Il settore carni italiano si dimostra molto attento ai temi del benessere animale, della difesa dell’eredità culturale e gastronomica e della cura del paesaggio. Di tecnologie e innovazioni nella filiera della carne parleremo mercoledì 21 settembre alle ore 9.00 ad AlimentiPiù.

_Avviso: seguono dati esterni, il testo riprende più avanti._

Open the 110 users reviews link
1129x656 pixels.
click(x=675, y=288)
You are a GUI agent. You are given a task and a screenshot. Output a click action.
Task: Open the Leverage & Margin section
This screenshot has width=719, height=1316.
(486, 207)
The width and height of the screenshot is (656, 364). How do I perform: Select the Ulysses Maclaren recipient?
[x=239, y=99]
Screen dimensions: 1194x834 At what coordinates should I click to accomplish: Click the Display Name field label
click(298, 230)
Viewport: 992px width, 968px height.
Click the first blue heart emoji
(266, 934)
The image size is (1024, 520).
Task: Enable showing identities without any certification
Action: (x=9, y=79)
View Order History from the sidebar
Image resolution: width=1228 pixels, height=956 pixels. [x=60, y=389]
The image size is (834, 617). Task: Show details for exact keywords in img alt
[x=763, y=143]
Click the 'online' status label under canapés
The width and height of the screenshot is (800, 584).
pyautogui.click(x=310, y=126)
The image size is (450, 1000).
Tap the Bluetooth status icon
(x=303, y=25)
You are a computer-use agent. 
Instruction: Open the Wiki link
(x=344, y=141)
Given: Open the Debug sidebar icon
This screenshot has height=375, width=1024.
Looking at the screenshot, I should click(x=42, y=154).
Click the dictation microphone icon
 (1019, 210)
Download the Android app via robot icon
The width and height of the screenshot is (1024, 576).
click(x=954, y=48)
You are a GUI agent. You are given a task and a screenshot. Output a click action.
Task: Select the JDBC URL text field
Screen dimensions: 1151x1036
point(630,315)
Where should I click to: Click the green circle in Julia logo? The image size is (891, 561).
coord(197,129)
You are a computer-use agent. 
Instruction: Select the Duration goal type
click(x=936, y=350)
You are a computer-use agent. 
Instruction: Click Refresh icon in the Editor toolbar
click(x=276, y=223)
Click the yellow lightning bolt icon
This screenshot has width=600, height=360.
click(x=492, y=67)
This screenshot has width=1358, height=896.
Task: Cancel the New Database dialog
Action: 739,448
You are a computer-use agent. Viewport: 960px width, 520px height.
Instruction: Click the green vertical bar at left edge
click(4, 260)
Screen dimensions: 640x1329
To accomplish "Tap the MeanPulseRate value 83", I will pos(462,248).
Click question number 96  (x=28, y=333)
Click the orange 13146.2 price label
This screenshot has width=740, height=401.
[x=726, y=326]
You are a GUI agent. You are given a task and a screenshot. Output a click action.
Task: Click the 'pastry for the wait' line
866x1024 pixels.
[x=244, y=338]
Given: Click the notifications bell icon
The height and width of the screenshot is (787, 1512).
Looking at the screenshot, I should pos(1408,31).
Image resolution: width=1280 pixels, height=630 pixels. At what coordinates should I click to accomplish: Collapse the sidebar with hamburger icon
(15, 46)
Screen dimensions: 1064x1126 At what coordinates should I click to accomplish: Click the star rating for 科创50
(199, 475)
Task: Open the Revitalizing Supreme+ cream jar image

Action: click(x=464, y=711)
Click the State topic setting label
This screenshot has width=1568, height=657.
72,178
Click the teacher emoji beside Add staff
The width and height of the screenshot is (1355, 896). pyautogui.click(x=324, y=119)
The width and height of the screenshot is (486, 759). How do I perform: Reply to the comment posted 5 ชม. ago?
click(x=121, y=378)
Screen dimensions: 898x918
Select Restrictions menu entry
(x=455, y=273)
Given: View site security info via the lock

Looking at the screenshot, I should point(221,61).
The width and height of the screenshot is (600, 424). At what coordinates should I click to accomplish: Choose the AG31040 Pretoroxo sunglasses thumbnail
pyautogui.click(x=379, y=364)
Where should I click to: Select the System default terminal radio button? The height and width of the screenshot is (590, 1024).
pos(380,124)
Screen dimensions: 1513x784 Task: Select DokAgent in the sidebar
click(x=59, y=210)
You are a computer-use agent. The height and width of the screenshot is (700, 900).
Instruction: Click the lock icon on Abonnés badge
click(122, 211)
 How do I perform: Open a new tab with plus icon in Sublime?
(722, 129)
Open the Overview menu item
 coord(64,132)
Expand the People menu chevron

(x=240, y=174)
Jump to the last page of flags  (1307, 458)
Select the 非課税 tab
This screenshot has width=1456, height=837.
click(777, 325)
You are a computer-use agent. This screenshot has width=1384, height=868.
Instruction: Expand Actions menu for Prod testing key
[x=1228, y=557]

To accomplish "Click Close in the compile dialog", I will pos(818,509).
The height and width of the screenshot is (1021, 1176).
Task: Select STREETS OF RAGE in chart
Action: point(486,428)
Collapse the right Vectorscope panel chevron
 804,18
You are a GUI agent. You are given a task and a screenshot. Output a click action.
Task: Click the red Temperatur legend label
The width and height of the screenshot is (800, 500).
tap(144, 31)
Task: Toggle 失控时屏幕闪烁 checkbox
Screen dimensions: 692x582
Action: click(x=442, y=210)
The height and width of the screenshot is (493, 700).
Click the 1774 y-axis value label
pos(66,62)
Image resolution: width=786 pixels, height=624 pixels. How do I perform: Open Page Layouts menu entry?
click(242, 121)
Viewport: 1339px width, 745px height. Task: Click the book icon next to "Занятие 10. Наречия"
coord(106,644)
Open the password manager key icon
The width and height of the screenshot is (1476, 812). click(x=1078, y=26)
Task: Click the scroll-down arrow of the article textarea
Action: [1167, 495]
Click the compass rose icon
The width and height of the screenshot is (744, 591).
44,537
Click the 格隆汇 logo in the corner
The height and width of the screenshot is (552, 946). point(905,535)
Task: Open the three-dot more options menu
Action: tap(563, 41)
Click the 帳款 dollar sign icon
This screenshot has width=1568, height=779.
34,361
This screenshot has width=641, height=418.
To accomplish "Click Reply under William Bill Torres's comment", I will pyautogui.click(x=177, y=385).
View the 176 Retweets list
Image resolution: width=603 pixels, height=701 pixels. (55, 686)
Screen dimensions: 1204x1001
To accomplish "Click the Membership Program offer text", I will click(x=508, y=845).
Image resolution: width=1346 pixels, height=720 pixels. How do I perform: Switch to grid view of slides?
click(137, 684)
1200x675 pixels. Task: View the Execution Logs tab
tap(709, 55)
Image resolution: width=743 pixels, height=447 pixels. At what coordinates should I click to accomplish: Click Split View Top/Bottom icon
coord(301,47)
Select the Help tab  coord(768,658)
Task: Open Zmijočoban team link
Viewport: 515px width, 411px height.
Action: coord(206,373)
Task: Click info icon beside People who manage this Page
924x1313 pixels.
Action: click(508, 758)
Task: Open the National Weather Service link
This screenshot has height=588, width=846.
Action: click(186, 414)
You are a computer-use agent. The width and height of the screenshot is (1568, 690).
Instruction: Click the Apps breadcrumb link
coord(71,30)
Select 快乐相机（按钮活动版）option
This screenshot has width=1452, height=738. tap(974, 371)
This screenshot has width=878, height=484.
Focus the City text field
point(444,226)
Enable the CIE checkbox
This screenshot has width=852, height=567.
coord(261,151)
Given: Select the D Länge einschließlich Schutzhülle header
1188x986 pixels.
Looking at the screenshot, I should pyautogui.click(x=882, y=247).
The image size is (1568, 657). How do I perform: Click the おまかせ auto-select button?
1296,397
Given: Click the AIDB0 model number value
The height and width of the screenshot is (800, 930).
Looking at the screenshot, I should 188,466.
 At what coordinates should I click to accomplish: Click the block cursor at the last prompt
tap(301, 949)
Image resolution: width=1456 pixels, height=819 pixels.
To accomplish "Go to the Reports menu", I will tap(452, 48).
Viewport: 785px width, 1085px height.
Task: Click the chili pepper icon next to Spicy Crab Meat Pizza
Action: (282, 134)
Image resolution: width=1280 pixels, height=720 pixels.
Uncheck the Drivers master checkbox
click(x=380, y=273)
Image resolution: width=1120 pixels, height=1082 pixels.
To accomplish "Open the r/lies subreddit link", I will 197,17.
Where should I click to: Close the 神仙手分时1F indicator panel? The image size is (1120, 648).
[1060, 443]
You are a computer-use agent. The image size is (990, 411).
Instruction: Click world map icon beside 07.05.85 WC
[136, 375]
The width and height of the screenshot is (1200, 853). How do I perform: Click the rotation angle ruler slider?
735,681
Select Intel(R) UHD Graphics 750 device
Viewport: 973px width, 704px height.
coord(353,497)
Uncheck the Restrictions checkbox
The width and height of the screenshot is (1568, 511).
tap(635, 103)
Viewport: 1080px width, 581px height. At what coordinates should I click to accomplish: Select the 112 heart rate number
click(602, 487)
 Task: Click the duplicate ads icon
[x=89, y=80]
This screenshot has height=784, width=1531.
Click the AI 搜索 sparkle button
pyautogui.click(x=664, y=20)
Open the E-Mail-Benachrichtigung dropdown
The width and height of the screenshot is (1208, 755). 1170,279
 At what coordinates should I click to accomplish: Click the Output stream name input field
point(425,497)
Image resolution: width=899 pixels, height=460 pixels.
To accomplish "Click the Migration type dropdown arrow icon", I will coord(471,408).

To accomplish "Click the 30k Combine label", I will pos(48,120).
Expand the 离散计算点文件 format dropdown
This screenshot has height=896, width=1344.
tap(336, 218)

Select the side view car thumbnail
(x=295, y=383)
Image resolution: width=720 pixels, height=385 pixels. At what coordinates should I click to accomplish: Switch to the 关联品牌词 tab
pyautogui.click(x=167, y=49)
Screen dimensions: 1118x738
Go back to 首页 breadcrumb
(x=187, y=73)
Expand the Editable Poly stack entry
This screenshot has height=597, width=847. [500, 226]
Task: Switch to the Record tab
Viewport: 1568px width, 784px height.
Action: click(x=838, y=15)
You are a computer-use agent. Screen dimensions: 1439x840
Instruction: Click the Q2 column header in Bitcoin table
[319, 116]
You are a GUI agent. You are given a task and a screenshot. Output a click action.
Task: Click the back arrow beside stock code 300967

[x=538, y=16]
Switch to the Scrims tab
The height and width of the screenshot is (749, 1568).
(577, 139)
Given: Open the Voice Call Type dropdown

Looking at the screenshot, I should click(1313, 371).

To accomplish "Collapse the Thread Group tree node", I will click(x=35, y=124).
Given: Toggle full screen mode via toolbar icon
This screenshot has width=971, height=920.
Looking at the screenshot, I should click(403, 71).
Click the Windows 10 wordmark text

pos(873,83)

Secondo i dati Assocarni, Assica e Una Italia dal punto di vista dell’impatto ambientale, infatti, le emissioni climalteranti dell’agricoltura italiana hanno rappresentato nel 2019 solamente il 7,1% di quelle totali, di cui solo il 4,6% ascrivibili alla zootecnia. Nello specifico il settore carne ha un impatto sul totale nazionale del 3,5%. Questo perché il sistema è in neutralità carbonica, cioè le attività agricole e zootecniche emettono gas climalteranti nello stesso luogo in cui questi sono assorbiti, cioè in campagna, grazie alla fotosintesi. Anche il confronto fra l’impronta del carbonio delle carni bovine italiane rispetto alla media mondiale, effettuata dalla FAO nel 2021 con il modello GLEAM, riporta per il 2017 una stima di 10,4 contro i 25,3 kg di CO2eq per kg di carcassa. Le analisi storiche ISPRA 2021 dimostrano che il sistema italiano, nell’ultimo trentennio ha ridotto le emissioni di metano del -0,66%, ancora inferiore alla soglia del -0,4%.
Secondo i dati Assocarni, Assica e Una Italia la produzione delle carni in Italia è una delle più sostenibili al mondo per i limitati impatti climalteranti. Tuttavia, nella prospettiva dell’azzeramento delle emissioni, esistono ampli margini di miglioramento. Fra le soluzioni adottabili nel decennio prossimo, l’incremento della produzione può garantire la maggior riduzione degli impatti ambientali per unità di prodotto, riducendo nel contempo le superfici necessarie per produrre alimenti, liberandole per usi più estensivi.